I have a random algorithm that produces .csv files. The content of the files looks as follows:
module, coverage, timestamp
examples.monkey, 32.142857142857146, 1546513589.59586
examples.monkey, 35.714285714285715, 1546513589.609822
examples.monkey, 35.714285714285715, 1546513589.617172
...
util.container, 27.586206896551722 ,1546513594.559889
util.container, 27.586206896551722 ,1546513594.579989
util.container, 27.586206896551722 ,1546513594.598491
I have between 30 and 100 of these files, with an average length of a couple of thousand lines.

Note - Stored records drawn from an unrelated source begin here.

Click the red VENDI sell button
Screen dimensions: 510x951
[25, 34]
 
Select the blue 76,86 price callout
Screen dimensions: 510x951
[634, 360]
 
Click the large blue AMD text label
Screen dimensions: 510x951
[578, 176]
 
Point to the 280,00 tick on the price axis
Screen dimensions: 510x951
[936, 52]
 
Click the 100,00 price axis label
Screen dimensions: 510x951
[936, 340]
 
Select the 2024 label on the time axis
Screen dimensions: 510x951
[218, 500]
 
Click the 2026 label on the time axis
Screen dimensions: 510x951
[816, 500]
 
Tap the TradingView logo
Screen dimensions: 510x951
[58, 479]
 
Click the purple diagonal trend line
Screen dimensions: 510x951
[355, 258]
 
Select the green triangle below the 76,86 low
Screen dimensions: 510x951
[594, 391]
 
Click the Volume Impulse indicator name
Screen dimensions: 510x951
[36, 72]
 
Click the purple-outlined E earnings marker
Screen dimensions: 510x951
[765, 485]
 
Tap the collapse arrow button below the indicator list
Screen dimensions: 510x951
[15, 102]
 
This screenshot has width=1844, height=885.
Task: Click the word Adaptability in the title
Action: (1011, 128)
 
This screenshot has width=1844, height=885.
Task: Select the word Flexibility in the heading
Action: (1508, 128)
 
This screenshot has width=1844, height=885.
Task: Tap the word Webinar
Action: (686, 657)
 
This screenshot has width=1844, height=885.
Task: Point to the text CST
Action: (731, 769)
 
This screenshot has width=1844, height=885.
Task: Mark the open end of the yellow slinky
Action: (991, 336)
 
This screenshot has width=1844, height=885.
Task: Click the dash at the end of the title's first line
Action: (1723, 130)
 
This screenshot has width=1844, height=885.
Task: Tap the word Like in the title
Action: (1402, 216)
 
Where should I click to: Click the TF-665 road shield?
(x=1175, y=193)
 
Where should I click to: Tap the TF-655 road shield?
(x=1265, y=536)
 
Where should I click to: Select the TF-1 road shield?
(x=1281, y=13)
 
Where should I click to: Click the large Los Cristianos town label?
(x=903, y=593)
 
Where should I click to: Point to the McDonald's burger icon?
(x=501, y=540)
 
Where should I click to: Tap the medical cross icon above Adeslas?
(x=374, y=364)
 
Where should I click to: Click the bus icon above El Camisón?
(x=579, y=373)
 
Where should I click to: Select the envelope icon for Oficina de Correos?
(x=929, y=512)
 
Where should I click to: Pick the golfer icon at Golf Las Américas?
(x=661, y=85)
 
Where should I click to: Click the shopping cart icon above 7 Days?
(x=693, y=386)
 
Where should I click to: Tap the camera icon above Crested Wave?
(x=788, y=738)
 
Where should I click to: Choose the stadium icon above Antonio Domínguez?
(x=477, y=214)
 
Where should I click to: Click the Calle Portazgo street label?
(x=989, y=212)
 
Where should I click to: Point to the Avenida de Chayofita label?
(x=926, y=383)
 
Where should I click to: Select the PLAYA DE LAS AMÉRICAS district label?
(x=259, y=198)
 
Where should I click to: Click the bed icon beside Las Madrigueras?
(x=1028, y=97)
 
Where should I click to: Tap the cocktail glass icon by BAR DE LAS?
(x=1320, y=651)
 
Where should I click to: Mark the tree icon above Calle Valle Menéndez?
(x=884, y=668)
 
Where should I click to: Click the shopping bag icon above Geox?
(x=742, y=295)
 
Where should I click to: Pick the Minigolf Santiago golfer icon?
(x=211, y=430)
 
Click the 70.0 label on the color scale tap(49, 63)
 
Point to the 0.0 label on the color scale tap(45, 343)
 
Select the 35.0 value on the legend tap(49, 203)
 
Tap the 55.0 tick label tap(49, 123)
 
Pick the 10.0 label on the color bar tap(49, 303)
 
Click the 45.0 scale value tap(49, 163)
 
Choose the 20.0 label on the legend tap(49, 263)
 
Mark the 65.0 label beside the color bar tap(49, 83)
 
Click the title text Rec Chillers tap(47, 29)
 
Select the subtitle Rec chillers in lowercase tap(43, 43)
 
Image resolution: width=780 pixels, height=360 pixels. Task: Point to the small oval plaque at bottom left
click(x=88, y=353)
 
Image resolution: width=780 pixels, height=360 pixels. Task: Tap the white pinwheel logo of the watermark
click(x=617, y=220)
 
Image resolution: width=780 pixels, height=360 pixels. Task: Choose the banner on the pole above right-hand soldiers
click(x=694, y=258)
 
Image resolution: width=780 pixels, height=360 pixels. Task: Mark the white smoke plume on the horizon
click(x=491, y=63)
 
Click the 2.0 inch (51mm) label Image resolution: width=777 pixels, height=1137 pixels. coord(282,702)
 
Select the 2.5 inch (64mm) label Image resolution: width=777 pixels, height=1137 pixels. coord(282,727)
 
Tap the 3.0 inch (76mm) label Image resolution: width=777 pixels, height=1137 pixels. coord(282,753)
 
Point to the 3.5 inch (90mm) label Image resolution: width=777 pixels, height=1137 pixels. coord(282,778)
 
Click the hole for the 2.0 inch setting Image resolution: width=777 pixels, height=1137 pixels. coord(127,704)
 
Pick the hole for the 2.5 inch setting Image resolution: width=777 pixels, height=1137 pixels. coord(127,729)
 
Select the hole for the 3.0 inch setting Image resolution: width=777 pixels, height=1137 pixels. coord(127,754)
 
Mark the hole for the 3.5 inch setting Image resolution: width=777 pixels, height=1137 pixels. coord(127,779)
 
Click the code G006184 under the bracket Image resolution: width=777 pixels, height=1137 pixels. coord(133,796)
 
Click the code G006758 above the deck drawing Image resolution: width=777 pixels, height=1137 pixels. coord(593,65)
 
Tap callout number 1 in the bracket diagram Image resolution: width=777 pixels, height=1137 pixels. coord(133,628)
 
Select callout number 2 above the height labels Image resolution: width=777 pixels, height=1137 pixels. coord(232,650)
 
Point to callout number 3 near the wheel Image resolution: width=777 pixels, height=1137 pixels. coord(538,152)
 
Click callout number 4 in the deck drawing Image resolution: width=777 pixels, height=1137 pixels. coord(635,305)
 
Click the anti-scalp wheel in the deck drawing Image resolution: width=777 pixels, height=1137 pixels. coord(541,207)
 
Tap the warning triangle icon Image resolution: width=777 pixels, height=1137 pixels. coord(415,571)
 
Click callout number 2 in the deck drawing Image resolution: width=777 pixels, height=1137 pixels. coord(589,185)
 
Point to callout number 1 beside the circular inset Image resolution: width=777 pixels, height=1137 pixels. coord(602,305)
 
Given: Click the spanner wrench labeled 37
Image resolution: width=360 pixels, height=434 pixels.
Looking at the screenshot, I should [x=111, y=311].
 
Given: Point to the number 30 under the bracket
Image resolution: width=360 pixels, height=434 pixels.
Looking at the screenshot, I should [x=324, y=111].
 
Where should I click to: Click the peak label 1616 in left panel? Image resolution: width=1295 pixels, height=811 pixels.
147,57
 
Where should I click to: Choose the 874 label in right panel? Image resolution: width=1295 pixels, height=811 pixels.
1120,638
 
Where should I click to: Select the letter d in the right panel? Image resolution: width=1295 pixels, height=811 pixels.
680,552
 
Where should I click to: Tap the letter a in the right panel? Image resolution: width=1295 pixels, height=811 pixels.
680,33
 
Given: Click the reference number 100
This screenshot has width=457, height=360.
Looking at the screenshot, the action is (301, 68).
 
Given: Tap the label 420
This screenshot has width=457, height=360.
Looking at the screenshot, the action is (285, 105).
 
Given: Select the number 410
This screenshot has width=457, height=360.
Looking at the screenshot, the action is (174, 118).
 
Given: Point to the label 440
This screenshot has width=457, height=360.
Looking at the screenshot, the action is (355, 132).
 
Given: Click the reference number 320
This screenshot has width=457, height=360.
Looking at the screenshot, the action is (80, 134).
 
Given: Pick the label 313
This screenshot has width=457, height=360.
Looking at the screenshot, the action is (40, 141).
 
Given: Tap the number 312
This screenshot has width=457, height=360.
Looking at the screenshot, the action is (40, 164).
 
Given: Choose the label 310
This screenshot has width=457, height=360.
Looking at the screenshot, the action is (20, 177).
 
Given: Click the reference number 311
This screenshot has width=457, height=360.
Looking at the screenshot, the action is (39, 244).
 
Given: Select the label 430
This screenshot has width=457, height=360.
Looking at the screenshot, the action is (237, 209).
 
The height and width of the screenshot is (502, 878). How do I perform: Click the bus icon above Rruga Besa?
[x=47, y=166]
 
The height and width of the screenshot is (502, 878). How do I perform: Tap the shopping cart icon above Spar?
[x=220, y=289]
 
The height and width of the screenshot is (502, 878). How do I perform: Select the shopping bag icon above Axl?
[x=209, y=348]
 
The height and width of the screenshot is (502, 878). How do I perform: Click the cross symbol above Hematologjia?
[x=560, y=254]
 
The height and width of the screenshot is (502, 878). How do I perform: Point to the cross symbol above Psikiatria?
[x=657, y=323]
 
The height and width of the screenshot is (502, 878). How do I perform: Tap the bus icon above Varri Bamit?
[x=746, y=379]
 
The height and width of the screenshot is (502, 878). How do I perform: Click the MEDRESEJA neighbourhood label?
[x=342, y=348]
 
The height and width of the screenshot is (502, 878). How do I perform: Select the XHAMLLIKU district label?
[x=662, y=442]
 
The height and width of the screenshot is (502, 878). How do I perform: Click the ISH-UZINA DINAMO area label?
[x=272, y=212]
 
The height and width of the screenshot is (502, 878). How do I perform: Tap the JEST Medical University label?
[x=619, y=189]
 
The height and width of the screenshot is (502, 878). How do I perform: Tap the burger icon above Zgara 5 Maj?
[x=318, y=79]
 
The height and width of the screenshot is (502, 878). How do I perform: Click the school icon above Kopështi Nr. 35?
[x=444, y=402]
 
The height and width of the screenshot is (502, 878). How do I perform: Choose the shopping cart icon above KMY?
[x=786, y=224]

My final goal is to plot a graphs for each measurement and also plot an additional graph depicting the mean value of all measurements at given time. For this I need to calculate the mean of all runs per timestamp. (Of course, if a file does not have an entry for a certain timestamp I would simply ignore it.)
So far I read all the .csv files and concatenate them into a new dataframe.
allFiles = glob.glob("out/*.csv")
dfs = []
for file_ in allFiles:
df = pd.read_csv(file_, index_col=None, header=0)
dfs.append(df)
keys = ["Run " + str(i) for i in range(len(dfs))]
glued = pd.concat(dfs, axis=1, keys=keys)
This results in a dataframe that looks as follows:
Run 0 ... Run 4
module coverage ... coverage timestamp
0 examples.monkey 32.142857 ... 32.142857 1.546514e+09
1 examples.monkey 35.714286 ... 32.142857 1.546514e+09
2 examples.monkey 35.714286 ... 32.142857 1.546514e+09
3 examples.monkey 35.714286 ... 35.714286 1.546514e+09
4 examples.monkey 35.714286 ... 35.714286 1.546514e+09
Now my initial idea was to simply group across all runs, grouping by the modules and timestamps at the level=1, across axis=1. Like this
grouped = glued.groupby(by=["module", "timestamp"], level=1, axis=1)
However, this does not work as I get a Keyerror, saying that module and timestamp are missing. Clearly I have some miss-conceptions about how to work with combined dataframes like this.
So how do I best go about getting the mean coverage per module and timestamp across multiple files?